Os pesquisadores marcaram uma molécula com um corante que se une ao vírus e aos receptores. Assim observaram o vírus in situ — no interior dos tecidos. Depois, utilizando microscopia eletrônica, detectaram que o vírus se replicava neles. "Observamos vários vírus aglomerados nas células das glândulas salivares — um indicativo de que estão se replicando em seu interior. Não estavam presentes nessas células passivamente", afirmou Matuck.
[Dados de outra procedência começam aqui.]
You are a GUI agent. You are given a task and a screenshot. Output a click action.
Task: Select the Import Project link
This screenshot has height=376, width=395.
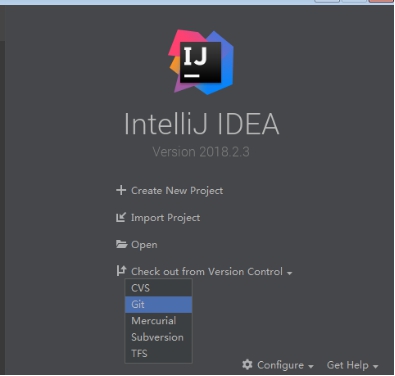pos(165,218)
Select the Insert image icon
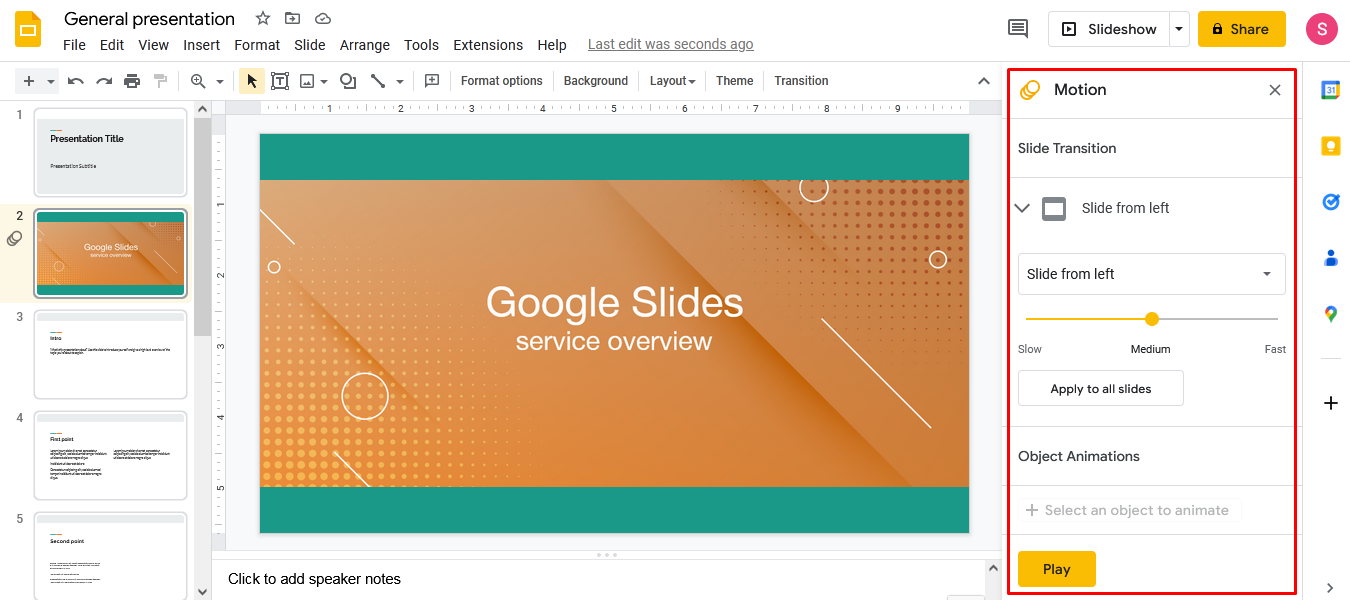The image size is (1350, 600). point(308,80)
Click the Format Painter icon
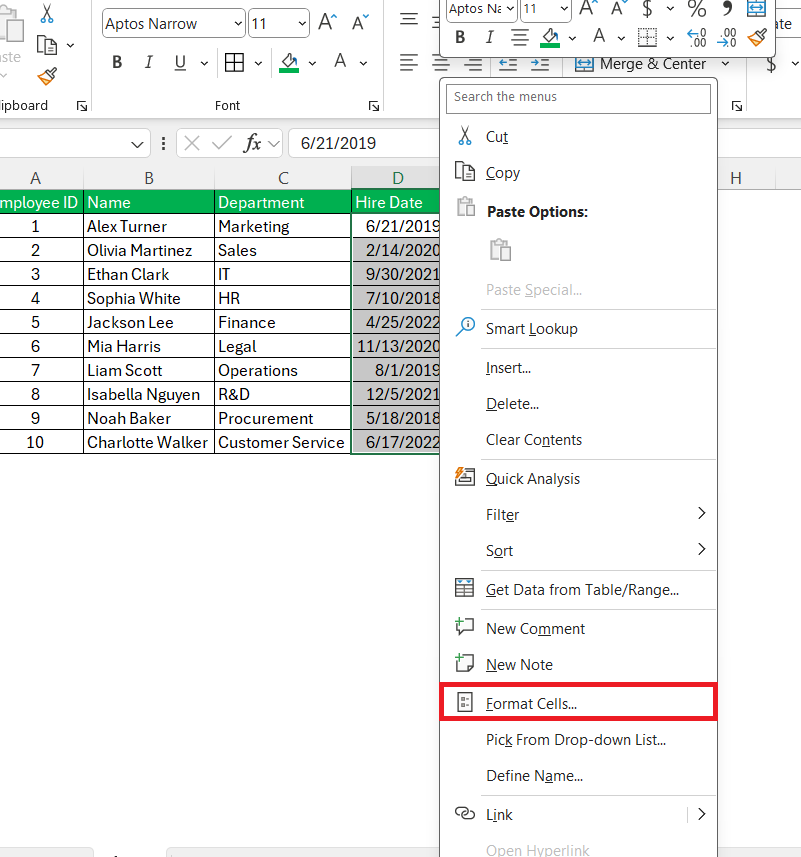Screen dimensions: 801x857 [46, 77]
Como nos infectamos com a covid-19?

Como a boca tem uma área de contato maior do que a cavidade nasal — hoje apontada como a principal porta de entrada do vírus —, a hipótese que o grupo vai analisar agora é se ela pode ser uma porta de entrada direta para o SARS-CoV-2. A hipótese é bastante plausível, já que os receptores do vírus são encontrados em vários locais do órgão, como gengiva e mucosas.

O grupo vai mapear esses receptores e quantificar as replicações nos tecidos em parceria com pesquisadores da Universidade da Carolina do Norte, dos Estados Unidos, conforme explicou Luiz Fernando Ferraz da Silva, professor da FMUSP e coordenador do projeto. "Pode ser que a boca seja um meio viável para entrada direta do vírus", reforçou Matuck.

O estudo também deve verificar se pessoas idosas possuem mais receptores ACE-2 na boca em comparação com pessoas mais jovens, embora mesmo nesses pacientes com menos tecidos salivares, o estudo tenha encontrado alta carga viral. Matuck explicou que, mesmo quase sem tecido salivar, com muita presença de tecido gorduroso, esses pacientes ainda apresentavam uma carga viral relativamente alta.